Portal Management Services
Portal management services provide key facilities such as personalization, search, publishing, notification, collaboration, workflow, portal meta data directory management, categorization and taxonomy development. Some portals also provide their own content management system in addition to providing portal adapters that can be used to access leading industry content managers such as Documentum or Stellent. Most product development activity is taking place in the area of collaboration and workflow services.
Web Infrastructure Services
Most portals interact with underlying software that provides the required Web infrastructure for communicating across corporate intranets and extranets, and the public Internet. (We have already noted that several Web application server vendors are adding portal technology to their products.) Although it is important for portal products to provide portability between leading Web servers, it is also crucial, as user volumes build, that products exploit features such as directory services, caching, load balancing and failover in Web application servers.
Matching Portal Products to Business Requirements
Choosing the right portal product is not a simple task. Products vary in their capabilities, and the facilities needed in your portal application will vary according to the type of portal you are developing.
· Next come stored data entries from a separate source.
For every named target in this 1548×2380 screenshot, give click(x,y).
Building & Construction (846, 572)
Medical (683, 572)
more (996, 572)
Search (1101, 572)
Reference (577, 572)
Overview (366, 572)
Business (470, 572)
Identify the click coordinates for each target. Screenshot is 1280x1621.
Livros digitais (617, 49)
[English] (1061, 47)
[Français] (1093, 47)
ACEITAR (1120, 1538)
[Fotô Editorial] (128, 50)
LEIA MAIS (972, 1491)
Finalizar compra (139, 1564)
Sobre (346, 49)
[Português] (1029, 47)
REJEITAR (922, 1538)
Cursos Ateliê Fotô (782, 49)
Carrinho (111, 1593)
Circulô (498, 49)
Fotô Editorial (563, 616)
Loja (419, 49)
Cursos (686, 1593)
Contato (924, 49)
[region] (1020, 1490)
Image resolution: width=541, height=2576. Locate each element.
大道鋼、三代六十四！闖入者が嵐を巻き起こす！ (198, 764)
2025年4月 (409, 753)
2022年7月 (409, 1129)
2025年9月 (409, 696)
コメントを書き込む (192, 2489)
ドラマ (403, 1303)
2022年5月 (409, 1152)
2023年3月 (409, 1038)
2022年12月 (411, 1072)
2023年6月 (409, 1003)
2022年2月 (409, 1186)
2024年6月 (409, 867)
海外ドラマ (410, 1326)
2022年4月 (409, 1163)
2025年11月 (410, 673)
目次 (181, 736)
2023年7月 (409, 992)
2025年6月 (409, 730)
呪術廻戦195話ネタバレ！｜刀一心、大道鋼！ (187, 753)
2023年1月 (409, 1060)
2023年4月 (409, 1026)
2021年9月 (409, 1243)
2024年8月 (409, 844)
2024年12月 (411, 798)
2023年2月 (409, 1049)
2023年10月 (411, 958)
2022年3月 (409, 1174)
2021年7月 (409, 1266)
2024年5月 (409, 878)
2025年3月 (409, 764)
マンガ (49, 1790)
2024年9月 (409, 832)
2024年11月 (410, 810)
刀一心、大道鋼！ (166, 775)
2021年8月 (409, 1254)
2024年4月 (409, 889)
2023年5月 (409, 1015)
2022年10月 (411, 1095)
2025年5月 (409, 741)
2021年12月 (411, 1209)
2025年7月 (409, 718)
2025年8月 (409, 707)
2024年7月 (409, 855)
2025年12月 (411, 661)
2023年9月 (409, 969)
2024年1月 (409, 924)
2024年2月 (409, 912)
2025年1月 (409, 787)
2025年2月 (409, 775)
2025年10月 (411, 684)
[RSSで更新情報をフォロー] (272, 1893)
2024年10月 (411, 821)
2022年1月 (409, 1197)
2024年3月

Figure 3 documents the key features of a portal and divides them into features required by all portal applications and features that are required for accessing information, applications and collaboration services. Figure 4 lists examples of portal products.
Figure 3: Matching Portal Capabilities to Business Requirements
One important consideration in choosing a product is vendor viability. I've already discussed how portal technology is finding its way into other software solutions, and this is putting pressure on pure-play portal suppliers. Expect consolidation of the portal market as leading software vendors such as BEA, IBM, Microsoft, Oracle, PeopleSoft, SAP and Sun gain market share. Many of the pure-play vendors will either be acquired or go out of business. Some pure- play players that have achieved market acceptance (such as Epicentric and Plumtree, for example) are likely to survive. There is also room for niche players that supply vertical industry portals or specialize in specific portal technology areas such as search, categorization and taxonomy development.